France offered new evidence Friday that an explosion on a French oil tanker off the coast of Yemen was not an accident. Recent statements by the French government are the first formal acknowledgment the tanker had been deliberately attacked.
French Defense Minister Michele Alliot-Marie told reporters in Paris Friday that investigators had found pieces of a boat, and traces of TNT aboard the Limburg oil tanker. She said the debris suggests the explosion was the result of a deliberate attack.
The blast aboard the French tanker off the Yemeni coast Sunday injured a dozen crewmembers. Another member of the crew apparently drowned, after he jumped overboard. French, Yemeni and U.S. investigators are together looking into the cause of the blast.
Late Thursday, the French Foreign Ministry issued a statement saying that initial findings linked the explosion to a deliberate attack. But from the start, news reports have cited investigators and crewmembers speculating on background that the attack might be an act of terrorism.

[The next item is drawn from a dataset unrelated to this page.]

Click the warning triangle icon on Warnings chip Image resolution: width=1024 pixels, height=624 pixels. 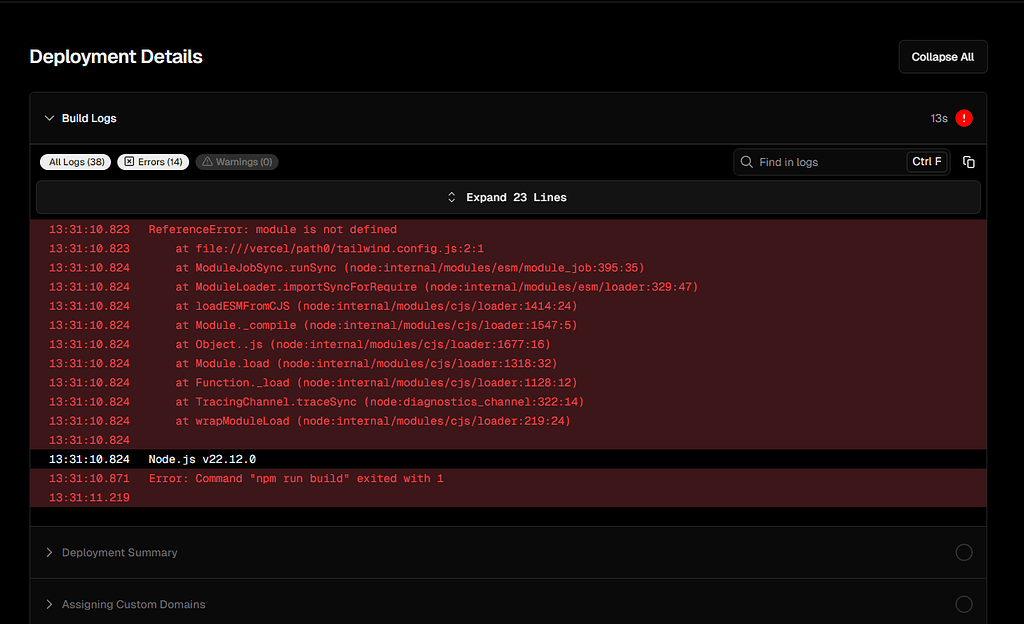coord(207,161)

At least one member of the Limburg's crew told reporters he saw a small boat speeding toward the oil tanker moments before the explosion. The Yemeni government initially said the boat intended to lead the ship to port.
For now, Yemeni officials still maintain the blast was likely caused by an on-board accident. But late Thursday, Yemen's government also acknowledged that pieces of that boat might have been found inside the Limburg.

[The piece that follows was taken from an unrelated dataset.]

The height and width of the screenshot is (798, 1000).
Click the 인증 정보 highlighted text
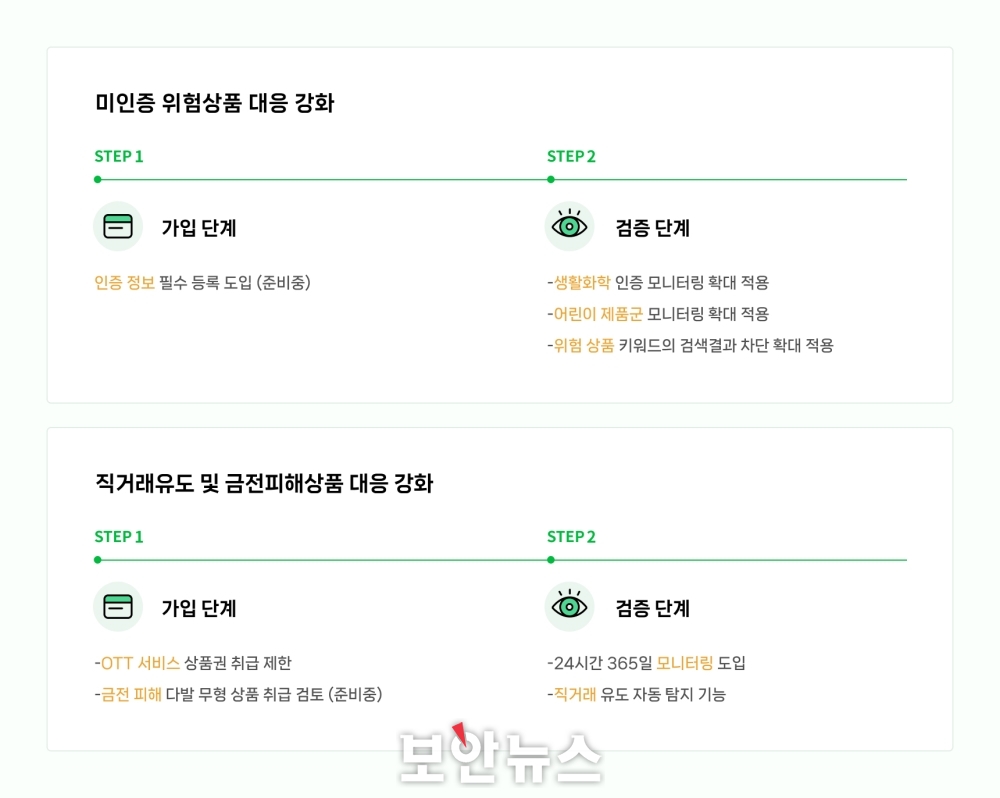click(124, 283)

Yemeni officials are apparently irked that France has chosen to publicly disclose the initial findings of the investigation.
A spokesman for Yemen's foreign ministry told France-Info radio that Paris had broken an agreement with Yemen to announce all findings jointly. He said Yemen would wait for the results of a laboratory analysis before drawing conclusions.
On Thursday, a Yemeni Islamist Group sent a statement to AFP, the French news agency, claiming responsibility for the explosion. It said the real target was not the French Limburg, but another American ship in the region.